Required task>
Rewrite all of the records below, changing every "computer-use agent" to "desktop assistant" and leaving everything else as it is.
--- begin ---
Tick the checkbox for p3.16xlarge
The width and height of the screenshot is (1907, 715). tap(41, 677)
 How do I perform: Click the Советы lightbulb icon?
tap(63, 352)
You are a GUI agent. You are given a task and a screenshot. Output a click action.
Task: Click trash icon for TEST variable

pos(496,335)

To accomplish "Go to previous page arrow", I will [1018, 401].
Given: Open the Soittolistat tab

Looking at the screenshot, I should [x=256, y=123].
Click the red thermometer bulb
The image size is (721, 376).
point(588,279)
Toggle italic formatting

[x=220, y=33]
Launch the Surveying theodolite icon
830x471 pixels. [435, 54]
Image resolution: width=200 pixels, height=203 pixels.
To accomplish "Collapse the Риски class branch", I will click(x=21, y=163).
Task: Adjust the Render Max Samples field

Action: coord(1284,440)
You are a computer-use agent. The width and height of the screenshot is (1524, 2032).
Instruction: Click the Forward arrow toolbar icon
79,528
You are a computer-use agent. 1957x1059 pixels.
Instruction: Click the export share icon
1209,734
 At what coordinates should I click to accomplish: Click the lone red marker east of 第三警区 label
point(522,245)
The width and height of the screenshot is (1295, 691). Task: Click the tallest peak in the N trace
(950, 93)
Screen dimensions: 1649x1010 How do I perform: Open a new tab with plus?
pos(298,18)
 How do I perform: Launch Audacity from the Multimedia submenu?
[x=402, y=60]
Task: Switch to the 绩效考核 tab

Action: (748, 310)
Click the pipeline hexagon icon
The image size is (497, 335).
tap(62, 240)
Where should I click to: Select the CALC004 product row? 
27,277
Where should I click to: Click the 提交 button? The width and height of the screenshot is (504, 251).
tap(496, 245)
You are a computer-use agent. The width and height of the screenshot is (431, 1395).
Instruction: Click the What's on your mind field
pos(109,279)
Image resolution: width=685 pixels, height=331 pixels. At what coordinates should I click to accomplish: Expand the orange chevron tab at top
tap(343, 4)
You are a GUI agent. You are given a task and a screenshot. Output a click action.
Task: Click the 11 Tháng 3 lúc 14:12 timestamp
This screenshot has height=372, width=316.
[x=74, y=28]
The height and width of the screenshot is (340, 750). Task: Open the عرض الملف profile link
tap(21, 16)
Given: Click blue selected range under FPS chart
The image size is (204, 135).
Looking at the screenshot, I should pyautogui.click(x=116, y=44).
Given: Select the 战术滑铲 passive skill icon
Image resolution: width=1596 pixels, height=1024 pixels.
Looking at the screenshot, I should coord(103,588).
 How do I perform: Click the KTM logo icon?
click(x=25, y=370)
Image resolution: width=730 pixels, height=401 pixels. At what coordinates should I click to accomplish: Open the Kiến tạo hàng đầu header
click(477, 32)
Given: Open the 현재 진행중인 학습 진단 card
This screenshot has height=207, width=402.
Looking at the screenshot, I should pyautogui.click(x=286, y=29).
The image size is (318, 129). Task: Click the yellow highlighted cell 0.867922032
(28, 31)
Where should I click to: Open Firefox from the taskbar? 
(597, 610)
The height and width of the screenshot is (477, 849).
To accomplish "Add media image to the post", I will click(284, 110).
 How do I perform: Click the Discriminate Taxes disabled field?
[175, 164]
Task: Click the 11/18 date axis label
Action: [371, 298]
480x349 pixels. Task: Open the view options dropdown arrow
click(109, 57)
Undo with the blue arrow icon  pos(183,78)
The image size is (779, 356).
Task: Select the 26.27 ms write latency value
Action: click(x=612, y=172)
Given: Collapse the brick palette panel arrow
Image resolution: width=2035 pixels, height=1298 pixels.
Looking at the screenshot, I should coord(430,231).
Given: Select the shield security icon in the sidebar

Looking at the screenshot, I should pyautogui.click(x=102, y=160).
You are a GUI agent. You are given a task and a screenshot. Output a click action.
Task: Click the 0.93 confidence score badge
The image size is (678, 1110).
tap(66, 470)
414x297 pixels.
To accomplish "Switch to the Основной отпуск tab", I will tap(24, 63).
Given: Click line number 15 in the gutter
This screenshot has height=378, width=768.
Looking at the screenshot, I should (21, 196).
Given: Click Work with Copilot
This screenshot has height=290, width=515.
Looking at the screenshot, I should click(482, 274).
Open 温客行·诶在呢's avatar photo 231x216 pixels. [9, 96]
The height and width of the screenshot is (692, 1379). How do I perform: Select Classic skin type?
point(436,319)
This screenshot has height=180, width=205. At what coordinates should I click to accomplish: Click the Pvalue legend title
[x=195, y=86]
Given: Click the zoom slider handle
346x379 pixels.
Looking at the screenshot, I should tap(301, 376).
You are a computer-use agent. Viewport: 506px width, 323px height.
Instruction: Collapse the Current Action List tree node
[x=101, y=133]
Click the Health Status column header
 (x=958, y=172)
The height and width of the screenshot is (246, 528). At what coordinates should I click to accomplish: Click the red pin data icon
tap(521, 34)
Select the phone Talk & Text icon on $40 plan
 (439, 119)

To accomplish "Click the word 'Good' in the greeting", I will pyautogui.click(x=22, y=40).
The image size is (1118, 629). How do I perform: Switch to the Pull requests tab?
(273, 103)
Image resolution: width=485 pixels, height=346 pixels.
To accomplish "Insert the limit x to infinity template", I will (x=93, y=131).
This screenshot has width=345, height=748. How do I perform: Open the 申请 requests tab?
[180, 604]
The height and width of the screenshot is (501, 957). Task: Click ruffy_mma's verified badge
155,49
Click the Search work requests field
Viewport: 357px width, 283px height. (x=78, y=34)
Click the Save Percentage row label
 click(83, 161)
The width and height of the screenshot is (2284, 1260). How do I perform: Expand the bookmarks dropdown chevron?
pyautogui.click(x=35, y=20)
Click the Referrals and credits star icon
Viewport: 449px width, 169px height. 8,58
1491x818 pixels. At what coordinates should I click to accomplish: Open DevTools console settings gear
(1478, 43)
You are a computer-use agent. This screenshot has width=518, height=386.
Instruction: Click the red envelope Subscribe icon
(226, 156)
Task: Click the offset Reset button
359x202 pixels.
--- end ---
Complete response>
Tick the checkbox for p3.16xlarge
The width and height of the screenshot is (1907, 715). tap(41, 677)
 How do I perform: Click the Советы lightbulb icon?
tap(63, 352)
You are a GUI agent. You are given a task and a screenshot. Output a click action.
Task: Click trash icon for TEST variable

pos(496,335)

To accomplish "Go to previous page arrow", I will [1018, 401].
Given: Open the Soittolistat tab

Looking at the screenshot, I should [x=256, y=123].
Click the red thermometer bulb
The image size is (721, 376).
point(588,279)
Toggle italic formatting

[x=220, y=33]
Launch the Surveying theodolite icon
830x471 pixels. [435, 54]
Image resolution: width=200 pixels, height=203 pixels.
To accomplish "Collapse the Риски class branch", I will click(x=21, y=163).
Task: Adjust the Render Max Samples field

Action: coord(1284,440)
You are a desktop assistant. The width and height of the screenshot is (1524, 2032).
Instruction: Click the Forward arrow toolbar icon
79,528
You are a desktop assistant. 1957x1059 pixels.
Instruction: Click the export share icon
1209,734
 At what coordinates should I click to accomplish: Click the lone red marker east of 第三警区 label
point(522,245)
The width and height of the screenshot is (1295, 691). Task: Click the tallest peak in the N trace
(950, 93)
Screen dimensions: 1649x1010 How do I perform: Open a new tab with plus?
pos(298,18)
 How do I perform: Launch Audacity from the Multimedia submenu?
[x=402, y=60]
Task: Switch to the 绩效考核 tab

Action: (748, 310)
Click the pipeline hexagon icon
The image size is (497, 335).
tap(62, 240)
Where should I click to: Select the CALC004 product row? 
27,277
Where should I click to: Click the 提交 button? The width and height of the screenshot is (504, 251).
tap(496, 245)
You are a desktop assistant. The width and height of the screenshot is (431, 1395).
Instruction: Click the What's on your mind field
pos(109,279)
Image resolution: width=685 pixels, height=331 pixels. At what coordinates should I click to accomplish: Expand the orange chevron tab at top
tap(343, 4)
You are a GUI agent. You are given a task and a screenshot. Output a click action.
Task: Click the 11 Tháng 3 lúc 14:12 timestamp
This screenshot has height=372, width=316.
[x=74, y=28]
The height and width of the screenshot is (340, 750). Task: Open the عرض الملف profile link
tap(21, 16)
Given: Click blue selected range under FPS chart
The image size is (204, 135).
Looking at the screenshot, I should pyautogui.click(x=116, y=44).
Given: Select the 战术滑铲 passive skill icon
Image resolution: width=1596 pixels, height=1024 pixels.
Looking at the screenshot, I should coord(103,588).
 How do I perform: Click the KTM logo icon?
click(x=25, y=370)
Image resolution: width=730 pixels, height=401 pixels. At what coordinates should I click to accomplish: Open the Kiến tạo hàng đầu header
click(477, 32)
Given: Open the 현재 진행중인 학습 진단 card
This screenshot has height=207, width=402.
Looking at the screenshot, I should pyautogui.click(x=286, y=29).
The image size is (318, 129). Task: Click the yellow highlighted cell 0.867922032
(28, 31)
Where should I click to: Open Firefox from the taskbar? 
(597, 610)
The height and width of the screenshot is (477, 849).
To accomplish "Add media image to the post", I will click(284, 110).
 How do I perform: Click the Discriminate Taxes disabled field?
[175, 164]
Task: Click the 11/18 date axis label
Action: [371, 298]
480x349 pixels. Task: Open the view options dropdown arrow
click(109, 57)
Undo with the blue arrow icon  pos(183,78)
The image size is (779, 356).
Task: Select the 26.27 ms write latency value
Action: click(x=612, y=172)
Given: Collapse the brick palette panel arrow
Image resolution: width=2035 pixels, height=1298 pixels.
Looking at the screenshot, I should coord(430,231).
Given: Select the shield security icon in the sidebar

Looking at the screenshot, I should pyautogui.click(x=102, y=160).
You are a GUI agent. You are given a task and a screenshot. Output a click action.
Task: Click the 0.93 confidence score badge
The image size is (678, 1110).
tap(66, 470)
414x297 pixels.
To accomplish "Switch to the Основной отпуск tab", I will tap(24, 63).
Given: Click line number 15 in the gutter
This screenshot has height=378, width=768.
Looking at the screenshot, I should (21, 196).
Given: Click Work with Copilot
This screenshot has height=290, width=515.
Looking at the screenshot, I should click(482, 274).
Open 温客行·诶在呢's avatar photo 231x216 pixels. [9, 96]
The height and width of the screenshot is (692, 1379). How do I perform: Select Classic skin type?
point(436,319)
This screenshot has height=180, width=205. At what coordinates should I click to accomplish: Click the Pvalue legend title
[x=195, y=86]
Given: Click the zoom slider handle
346x379 pixels.
Looking at the screenshot, I should tap(301, 376).
You are a desktop assistant. Viewport: 506px width, 323px height.
Instruction: Collapse the Current Action List tree node
[x=101, y=133]
Click the Health Status column header
 (x=958, y=172)
The height and width of the screenshot is (246, 528). At what coordinates should I click to accomplish: Click the red pin data icon
tap(521, 34)
Select the phone Talk & Text icon on $40 plan
 (439, 119)

To accomplish "Click the word 'Good' in the greeting", I will pyautogui.click(x=22, y=40).
The image size is (1118, 629). How do I perform: Switch to the Pull requests tab?
(273, 103)
Image resolution: width=485 pixels, height=346 pixels.
To accomplish "Insert the limit x to infinity template", I will (x=93, y=131).
This screenshot has width=345, height=748. How do I perform: Open the 申请 requests tab?
[180, 604]
The height and width of the screenshot is (501, 957). Task: Click ruffy_mma's verified badge
155,49
Click the Search work requests field
Viewport: 357px width, 283px height. (x=78, y=34)
Click the Save Percentage row label
 click(83, 161)
The width and height of the screenshot is (2284, 1260). How do I perform: Expand the bookmarks dropdown chevron?
pyautogui.click(x=35, y=20)
Click the Referrals and credits star icon
Viewport: 449px width, 169px height. 8,58
1491x818 pixels. At what coordinates should I click to accomplish: Open DevTools console settings gear
(1478, 43)
You are a desktop assistant. This screenshot has width=518, height=386.
Instruction: Click the red envelope Subscribe icon
(226, 156)
Task: Click the offset Reset button
359x202 pixels.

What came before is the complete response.